→ **What you are asked to do**
Omit all pictures and give the records below again exactly as written.

(Stored data entries)
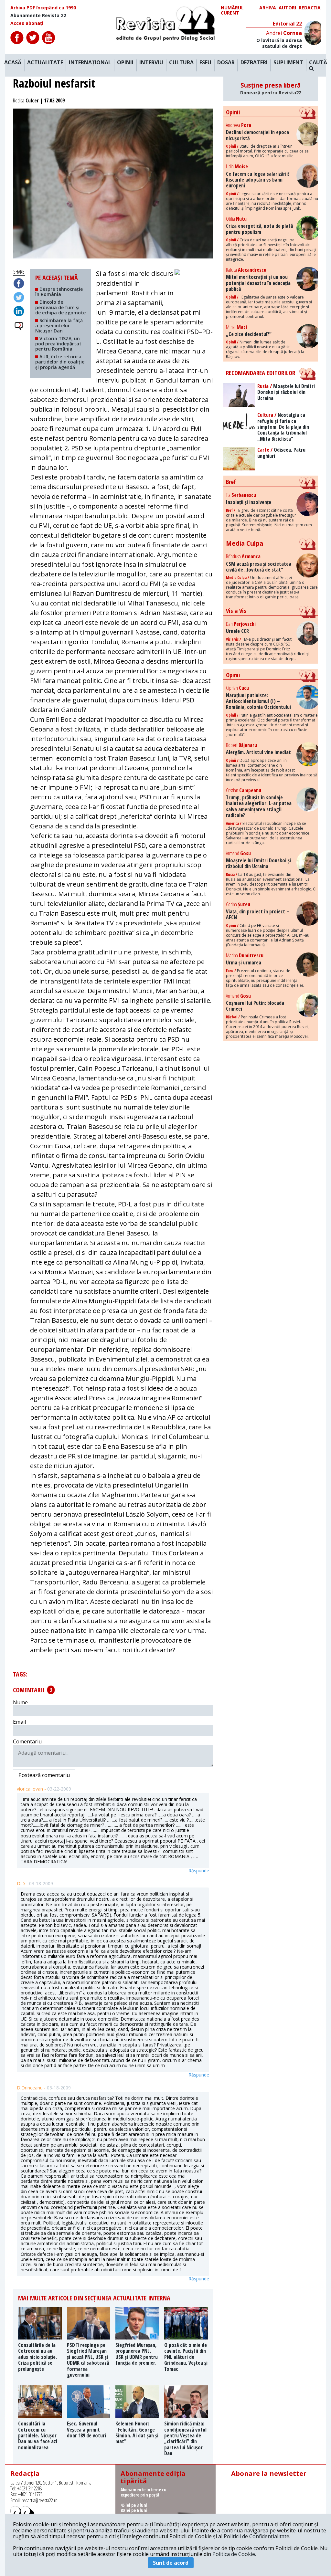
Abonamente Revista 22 (38, 15)
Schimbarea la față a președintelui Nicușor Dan (59, 325)
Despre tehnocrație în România (59, 291)
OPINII (125, 62)
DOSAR (226, 62)
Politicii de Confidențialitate (256, 2536)
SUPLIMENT (288, 62)
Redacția (310, 8)
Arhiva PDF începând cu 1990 (43, 7)
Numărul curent (232, 10)
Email (19, 1721)
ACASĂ (12, 62)
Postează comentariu (44, 1775)
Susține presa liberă (270, 88)
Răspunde (198, 1870)
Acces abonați (26, 23)
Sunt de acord (170, 2562)
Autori (287, 8)
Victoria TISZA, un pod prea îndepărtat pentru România (58, 343)
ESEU (205, 62)
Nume (20, 1702)
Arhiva (267, 8)
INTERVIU (151, 62)
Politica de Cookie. (234, 2554)
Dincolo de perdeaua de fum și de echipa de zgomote (60, 307)
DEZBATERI (254, 62)
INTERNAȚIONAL (90, 62)
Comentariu (27, 1741)
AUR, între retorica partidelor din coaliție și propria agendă (59, 361)
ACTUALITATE (45, 62)
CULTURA (181, 62)
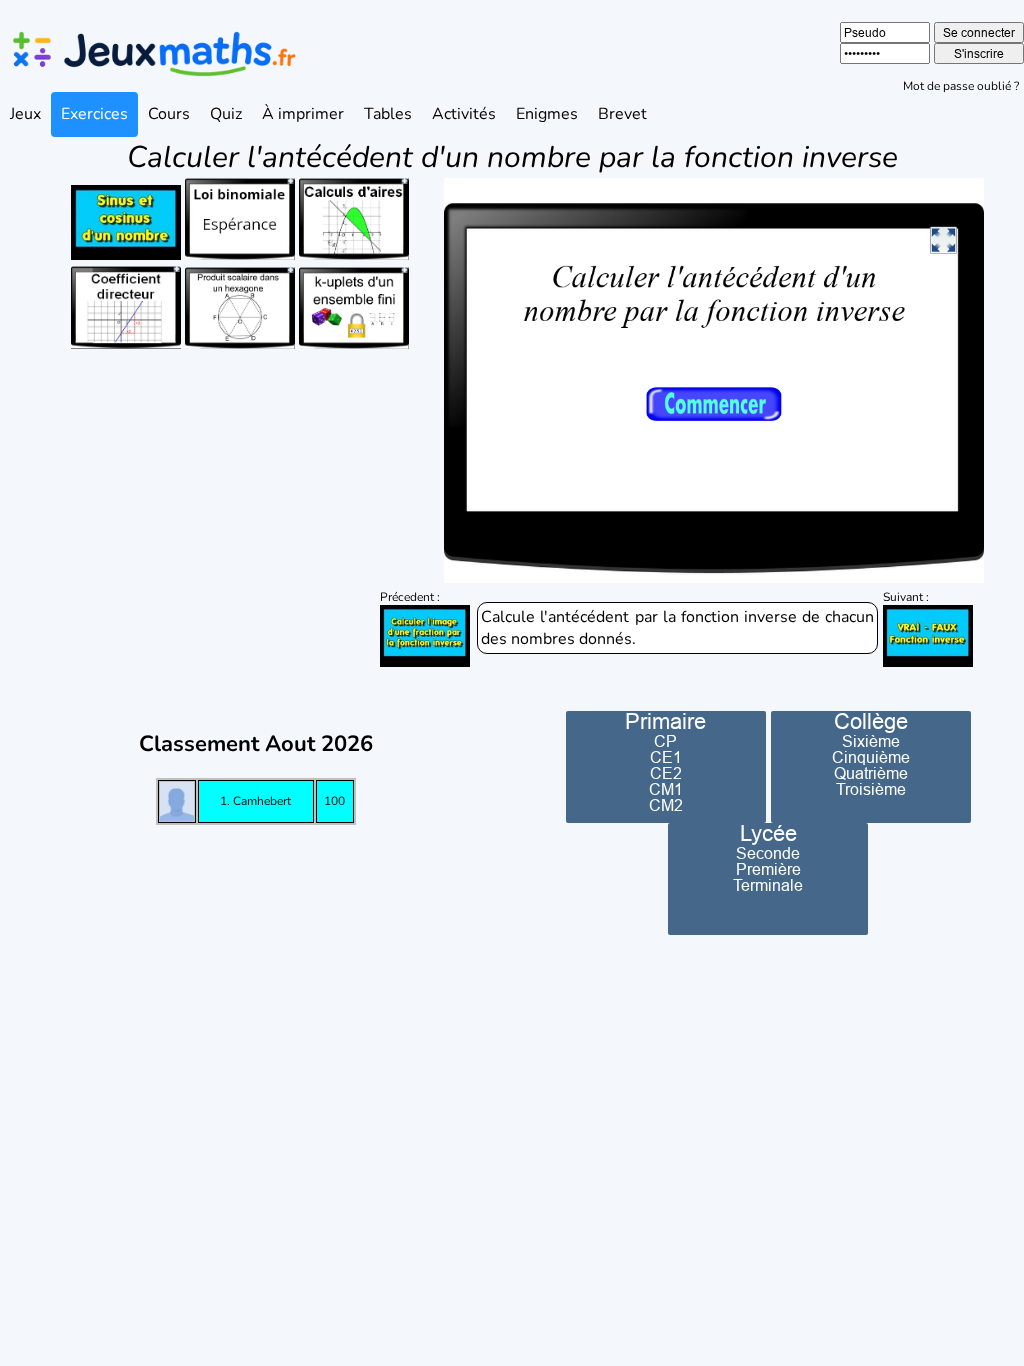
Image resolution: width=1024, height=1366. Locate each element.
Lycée (768, 834)
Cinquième (871, 757)
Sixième (871, 741)
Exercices (94, 114)
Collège (871, 722)
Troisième (871, 789)
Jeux (25, 114)
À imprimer (303, 114)
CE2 (666, 773)
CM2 (666, 805)
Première (768, 869)
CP (665, 741)
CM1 (666, 789)
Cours (169, 114)
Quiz (226, 114)
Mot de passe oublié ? (961, 86)
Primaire (665, 722)
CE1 (666, 757)
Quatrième (871, 773)
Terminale (768, 885)
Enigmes (547, 114)
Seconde (768, 853)
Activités (464, 114)
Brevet (622, 114)
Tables (388, 114)
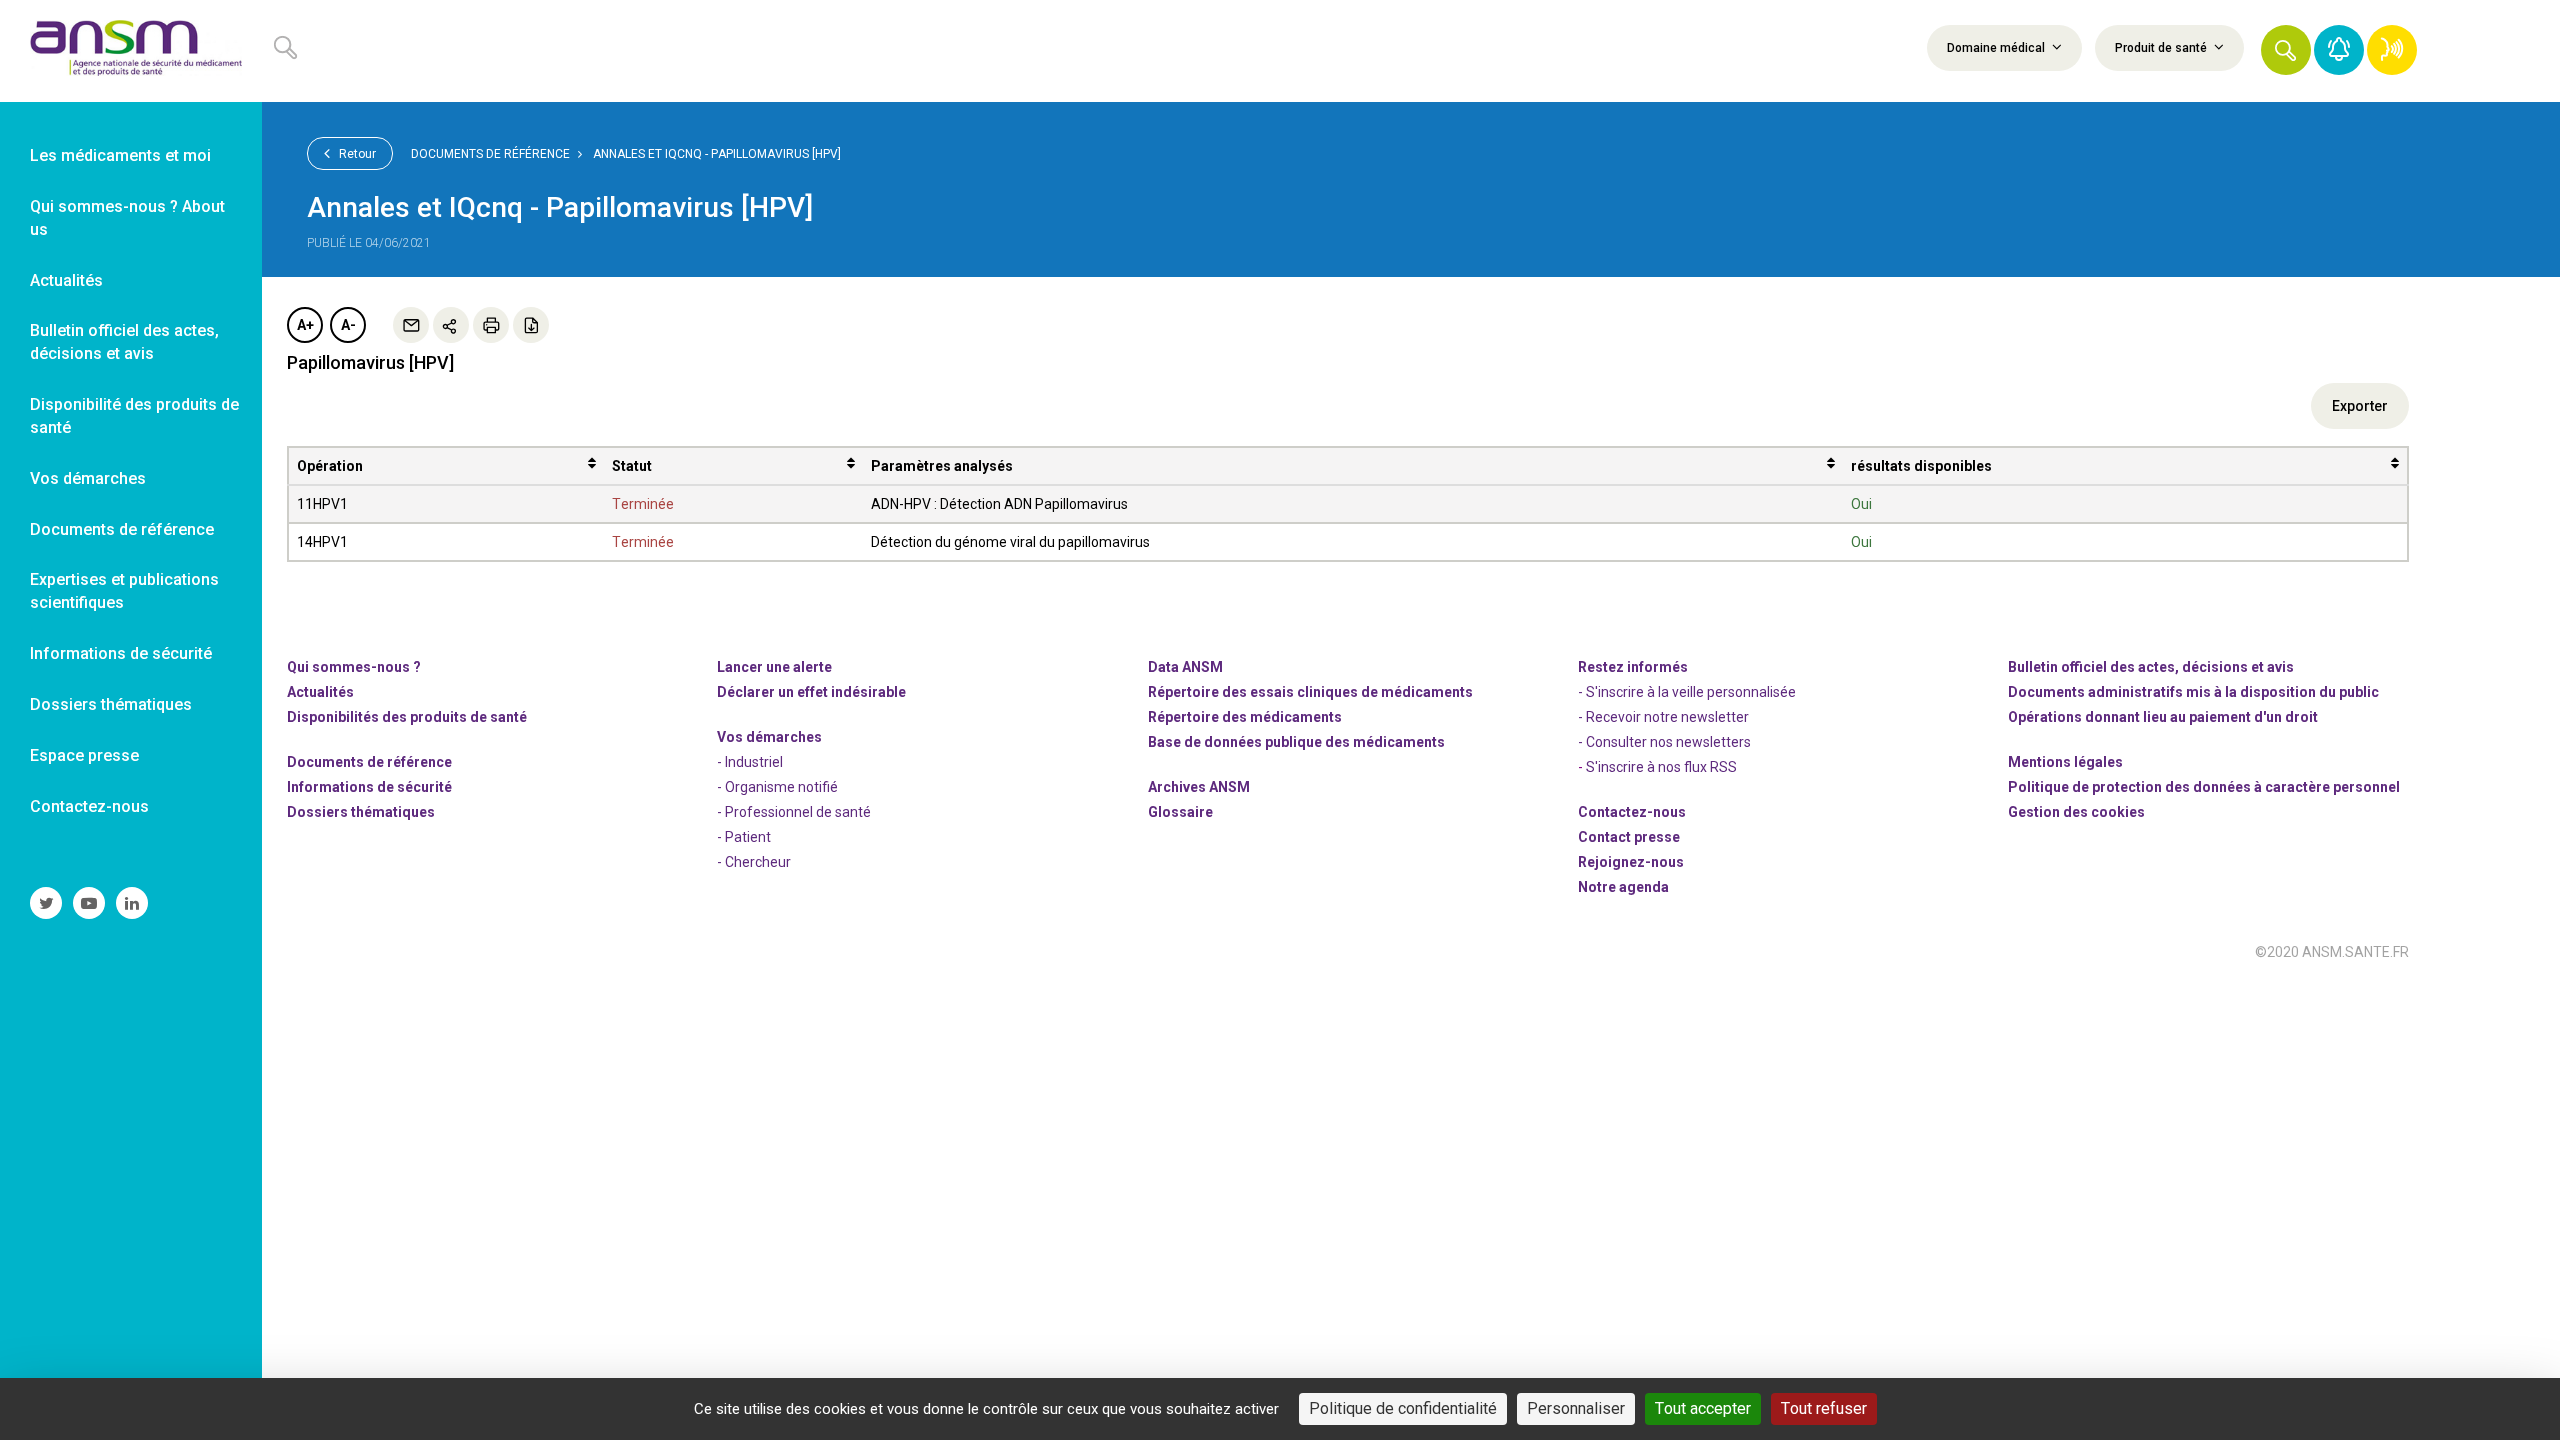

→ **Exercise solution**
Abonamente Revista 22 (38, 15)
Schimbarea la față a președintelui Nicușor Dan (59, 325)
Despre tehnocrație în România (59, 291)
OPINII (125, 62)
DOSAR (226, 62)
Politicii de Confidențialitate (256, 2536)
SUPLIMENT (288, 62)
Redacția (310, 8)
Arhiva PDF începând cu 1990 (43, 7)
Numărul curent (232, 10)
Email (19, 1721)
ACASĂ (12, 62)
Postează comentariu (44, 1775)
Susține presa liberă (270, 88)
Răspunde (198, 1870)
Acces abonați (26, 23)
Sunt de acord (170, 2562)
Autori (287, 8)
Victoria TISZA, un pod prea îndepărtat pentru România (58, 343)
ESEU (205, 62)
Nume (20, 1702)
Arhiva (267, 8)
INTERVIU (151, 62)
Politica de Cookie. (234, 2554)
Dincolo de perdeaua de fum și de echipa de zgomote (60, 307)
DEZBATERI (254, 62)
INTERNAȚIONAL (90, 62)
Comentariu (27, 1741)
AUR, între retorica partidelor din coaliție și propria agendă (59, 361)
ACTUALITATE (45, 62)
CULTURA (181, 62)
Image resolution: width=1024, height=1366. Locate each element.
Lycée (768, 834)
Cinquième (871, 757)
Sixième (871, 741)
Exercices (94, 114)
Collège (871, 722)
Troisième (871, 789)
Jeux (25, 114)
À imprimer (303, 114)
CE2 (666, 773)
CM2 (666, 805)
Première (768, 869)
CP (665, 741)
CM1 (666, 789)
Cours (169, 114)
Quiz (226, 114)
Mot de passe oublié ? (961, 86)
Primaire (665, 722)
CE1 (666, 757)
Quatrième (871, 773)
Terminale (768, 885)
Enigmes (547, 114)
Seconde (768, 853)
Activités (464, 114)
Brevet (622, 114)
Tables (388, 114)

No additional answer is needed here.